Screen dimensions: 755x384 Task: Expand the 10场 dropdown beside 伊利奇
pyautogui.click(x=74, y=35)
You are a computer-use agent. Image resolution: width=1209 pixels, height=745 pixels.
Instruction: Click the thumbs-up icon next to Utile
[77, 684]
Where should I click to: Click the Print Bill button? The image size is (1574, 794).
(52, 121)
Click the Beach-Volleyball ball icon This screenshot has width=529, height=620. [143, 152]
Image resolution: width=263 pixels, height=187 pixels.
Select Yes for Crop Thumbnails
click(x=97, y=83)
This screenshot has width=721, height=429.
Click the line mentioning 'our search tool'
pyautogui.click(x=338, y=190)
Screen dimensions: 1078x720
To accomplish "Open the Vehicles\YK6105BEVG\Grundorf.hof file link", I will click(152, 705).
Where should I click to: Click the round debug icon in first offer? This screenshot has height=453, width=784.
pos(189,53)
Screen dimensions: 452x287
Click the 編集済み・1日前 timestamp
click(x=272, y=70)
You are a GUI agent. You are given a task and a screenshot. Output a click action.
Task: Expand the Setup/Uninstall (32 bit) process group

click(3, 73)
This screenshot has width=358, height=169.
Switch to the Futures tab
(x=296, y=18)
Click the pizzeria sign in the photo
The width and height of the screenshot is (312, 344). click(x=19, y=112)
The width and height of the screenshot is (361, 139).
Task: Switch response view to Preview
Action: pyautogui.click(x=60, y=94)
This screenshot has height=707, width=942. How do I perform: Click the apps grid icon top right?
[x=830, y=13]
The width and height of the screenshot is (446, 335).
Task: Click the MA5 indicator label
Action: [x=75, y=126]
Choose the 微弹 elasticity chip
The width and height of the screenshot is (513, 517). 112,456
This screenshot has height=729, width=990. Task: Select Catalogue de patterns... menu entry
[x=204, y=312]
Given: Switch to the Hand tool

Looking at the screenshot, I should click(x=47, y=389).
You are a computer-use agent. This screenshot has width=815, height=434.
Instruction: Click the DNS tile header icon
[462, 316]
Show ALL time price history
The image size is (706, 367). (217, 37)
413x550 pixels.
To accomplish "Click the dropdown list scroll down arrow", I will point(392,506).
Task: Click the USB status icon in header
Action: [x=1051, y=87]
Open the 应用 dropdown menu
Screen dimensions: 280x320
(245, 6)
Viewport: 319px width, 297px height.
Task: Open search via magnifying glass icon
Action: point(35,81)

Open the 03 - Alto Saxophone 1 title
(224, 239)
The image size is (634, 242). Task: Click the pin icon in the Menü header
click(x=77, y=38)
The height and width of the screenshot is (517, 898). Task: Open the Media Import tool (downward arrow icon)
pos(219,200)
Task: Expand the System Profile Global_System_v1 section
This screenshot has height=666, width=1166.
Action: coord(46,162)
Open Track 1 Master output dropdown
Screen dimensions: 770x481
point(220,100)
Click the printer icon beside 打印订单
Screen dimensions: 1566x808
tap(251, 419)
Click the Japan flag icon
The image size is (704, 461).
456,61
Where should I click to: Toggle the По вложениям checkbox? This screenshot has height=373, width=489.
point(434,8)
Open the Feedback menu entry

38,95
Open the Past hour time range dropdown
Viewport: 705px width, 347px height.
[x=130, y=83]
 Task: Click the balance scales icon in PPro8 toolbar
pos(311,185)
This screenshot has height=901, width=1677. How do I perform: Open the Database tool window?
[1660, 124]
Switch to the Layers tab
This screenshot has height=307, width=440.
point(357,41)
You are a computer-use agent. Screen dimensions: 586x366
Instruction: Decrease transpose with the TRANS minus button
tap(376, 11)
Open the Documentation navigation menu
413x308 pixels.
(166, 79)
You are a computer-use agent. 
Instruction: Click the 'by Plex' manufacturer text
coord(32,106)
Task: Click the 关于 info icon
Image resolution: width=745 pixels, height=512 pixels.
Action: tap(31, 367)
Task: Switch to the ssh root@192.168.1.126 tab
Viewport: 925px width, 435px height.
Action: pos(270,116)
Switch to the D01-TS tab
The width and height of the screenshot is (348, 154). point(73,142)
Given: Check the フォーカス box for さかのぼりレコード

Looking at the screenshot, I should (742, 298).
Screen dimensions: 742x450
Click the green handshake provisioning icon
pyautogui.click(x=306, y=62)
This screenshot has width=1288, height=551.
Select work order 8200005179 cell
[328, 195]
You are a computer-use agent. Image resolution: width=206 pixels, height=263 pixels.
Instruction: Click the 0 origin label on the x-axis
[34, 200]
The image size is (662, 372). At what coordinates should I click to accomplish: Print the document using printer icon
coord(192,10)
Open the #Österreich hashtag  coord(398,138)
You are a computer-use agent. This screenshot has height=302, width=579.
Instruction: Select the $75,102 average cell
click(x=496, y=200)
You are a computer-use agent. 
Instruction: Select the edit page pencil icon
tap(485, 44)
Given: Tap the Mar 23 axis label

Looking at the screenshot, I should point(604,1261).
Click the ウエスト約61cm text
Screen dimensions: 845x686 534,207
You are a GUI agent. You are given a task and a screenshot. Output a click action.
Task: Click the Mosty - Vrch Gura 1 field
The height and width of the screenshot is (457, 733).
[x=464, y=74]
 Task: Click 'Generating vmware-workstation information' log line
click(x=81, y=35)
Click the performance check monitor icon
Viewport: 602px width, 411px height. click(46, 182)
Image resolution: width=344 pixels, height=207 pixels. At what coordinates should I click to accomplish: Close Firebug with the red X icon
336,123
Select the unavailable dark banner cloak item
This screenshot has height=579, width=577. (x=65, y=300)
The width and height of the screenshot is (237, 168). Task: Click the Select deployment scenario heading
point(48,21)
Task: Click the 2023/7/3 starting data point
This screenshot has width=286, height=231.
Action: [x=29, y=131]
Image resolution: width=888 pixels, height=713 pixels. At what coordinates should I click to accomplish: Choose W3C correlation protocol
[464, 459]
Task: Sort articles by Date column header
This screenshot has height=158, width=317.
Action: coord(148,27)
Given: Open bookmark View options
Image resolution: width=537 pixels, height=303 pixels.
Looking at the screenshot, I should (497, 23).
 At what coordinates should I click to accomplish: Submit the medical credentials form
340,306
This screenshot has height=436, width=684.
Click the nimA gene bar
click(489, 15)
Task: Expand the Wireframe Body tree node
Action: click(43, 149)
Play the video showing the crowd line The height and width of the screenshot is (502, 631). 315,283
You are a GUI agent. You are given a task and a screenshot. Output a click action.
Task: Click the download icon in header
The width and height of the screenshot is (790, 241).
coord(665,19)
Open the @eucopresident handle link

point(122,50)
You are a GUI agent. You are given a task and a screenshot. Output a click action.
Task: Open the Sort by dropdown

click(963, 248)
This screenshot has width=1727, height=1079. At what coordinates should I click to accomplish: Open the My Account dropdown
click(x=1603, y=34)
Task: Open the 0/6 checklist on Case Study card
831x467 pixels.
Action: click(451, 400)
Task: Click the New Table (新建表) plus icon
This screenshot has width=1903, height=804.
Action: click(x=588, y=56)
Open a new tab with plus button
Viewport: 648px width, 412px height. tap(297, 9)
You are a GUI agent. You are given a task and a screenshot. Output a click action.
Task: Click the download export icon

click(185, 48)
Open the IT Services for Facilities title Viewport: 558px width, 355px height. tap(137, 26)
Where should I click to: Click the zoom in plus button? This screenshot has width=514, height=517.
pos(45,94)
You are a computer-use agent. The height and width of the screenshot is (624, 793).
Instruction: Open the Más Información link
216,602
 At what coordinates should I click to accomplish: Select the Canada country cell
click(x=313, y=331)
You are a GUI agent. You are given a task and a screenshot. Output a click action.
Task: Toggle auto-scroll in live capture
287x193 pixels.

____________

*ABOUT THIS EXERCISE*: Your answer must consist of every line in the listing that contains "computer".

*RESPONSE BELOW*:
You are a computer-use agent. Image resolution: width=1209 pixels, height=745 pixels.
You are a computer-use agent. This screenshot has width=815, height=434.
You are a computer-use agent. Screen dimensions: 586x366
You are a computer-use agent. 
You are a computer-use agent. Image resolution: width=206 pixels, height=263 pixels.
You are a computer-use agent. This screenshot has height=302, width=579.
You are a computer-use agent. 
You are a computer-use agent. The height and width of the screenshot is (624, 793).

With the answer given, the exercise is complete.